- **ACTION ITEM**: In full and without changes, output the data.

(Records from a data source)
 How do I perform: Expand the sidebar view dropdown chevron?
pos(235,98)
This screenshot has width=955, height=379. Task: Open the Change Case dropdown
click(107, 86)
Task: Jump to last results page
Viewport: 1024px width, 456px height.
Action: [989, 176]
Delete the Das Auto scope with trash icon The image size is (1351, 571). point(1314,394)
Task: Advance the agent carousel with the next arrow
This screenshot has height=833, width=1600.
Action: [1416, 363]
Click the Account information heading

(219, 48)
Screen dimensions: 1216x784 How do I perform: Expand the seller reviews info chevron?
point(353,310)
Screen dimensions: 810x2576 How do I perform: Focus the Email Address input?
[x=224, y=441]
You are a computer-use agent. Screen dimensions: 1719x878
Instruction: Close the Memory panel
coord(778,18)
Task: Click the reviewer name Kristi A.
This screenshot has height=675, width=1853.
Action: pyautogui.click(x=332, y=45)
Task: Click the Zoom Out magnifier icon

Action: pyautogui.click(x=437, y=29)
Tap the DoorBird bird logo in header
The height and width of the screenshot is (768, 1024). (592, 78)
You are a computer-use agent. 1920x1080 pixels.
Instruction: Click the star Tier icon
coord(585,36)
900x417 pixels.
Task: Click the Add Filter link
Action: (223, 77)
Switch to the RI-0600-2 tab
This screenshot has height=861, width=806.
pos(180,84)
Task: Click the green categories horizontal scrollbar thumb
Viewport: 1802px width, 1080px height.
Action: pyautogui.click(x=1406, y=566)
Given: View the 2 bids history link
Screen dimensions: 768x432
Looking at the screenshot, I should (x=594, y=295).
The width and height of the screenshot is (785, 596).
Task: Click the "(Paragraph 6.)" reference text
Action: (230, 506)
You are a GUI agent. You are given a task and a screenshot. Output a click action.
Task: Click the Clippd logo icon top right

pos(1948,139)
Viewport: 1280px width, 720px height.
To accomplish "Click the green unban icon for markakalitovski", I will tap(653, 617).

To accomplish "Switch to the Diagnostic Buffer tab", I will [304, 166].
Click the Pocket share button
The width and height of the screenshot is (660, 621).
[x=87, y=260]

- **RESPONSE TO THE EXERCISE**:
 How do I perform: Expand the sidebar view dropdown chevron?
pos(235,98)
This screenshot has width=955, height=379. Task: Open the Change Case dropdown
click(107, 86)
Task: Jump to last results page
Viewport: 1024px width, 456px height.
Action: [989, 176]
Delete the Das Auto scope with trash icon The image size is (1351, 571). point(1314,394)
Task: Advance the agent carousel with the next arrow
This screenshot has height=833, width=1600.
Action: [1416, 363]
Click the Account information heading

(219, 48)
Screen dimensions: 1216x784 How do I perform: Expand the seller reviews info chevron?
point(353,310)
Screen dimensions: 810x2576 How do I perform: Focus the Email Address input?
[x=224, y=441]
You are a computer-use agent. Screen dimensions: 1719x878
Instruction: Close the Memory panel
coord(778,18)
Task: Click the reviewer name Kristi A.
This screenshot has height=675, width=1853.
Action: pyautogui.click(x=332, y=45)
Task: Click the Zoom Out magnifier icon

Action: pyautogui.click(x=437, y=29)
Tap the DoorBird bird logo in header
The height and width of the screenshot is (768, 1024). (592, 78)
You are a computer-use agent. 1920x1080 pixels.
Instruction: Click the star Tier icon
coord(585,36)
900x417 pixels.
Task: Click the Add Filter link
Action: (223, 77)
Switch to the RI-0600-2 tab
This screenshot has height=861, width=806.
pos(180,84)
Task: Click the green categories horizontal scrollbar thumb
Viewport: 1802px width, 1080px height.
Action: pyautogui.click(x=1406, y=566)
Given: View the 2 bids history link
Screen dimensions: 768x432
Looking at the screenshot, I should (x=594, y=295).
The width and height of the screenshot is (785, 596).
Task: Click the "(Paragraph 6.)" reference text
Action: (230, 506)
You are a GUI agent. You are given a task and a screenshot. Output a click action.
Task: Click the Clippd logo icon top right

pos(1948,139)
Viewport: 1280px width, 720px height.
To accomplish "Click the green unban icon for markakalitovski", I will tap(653, 617).

To accomplish "Switch to the Diagnostic Buffer tab", I will [304, 166].
Click the Pocket share button
The width and height of the screenshot is (660, 621).
[x=87, y=260]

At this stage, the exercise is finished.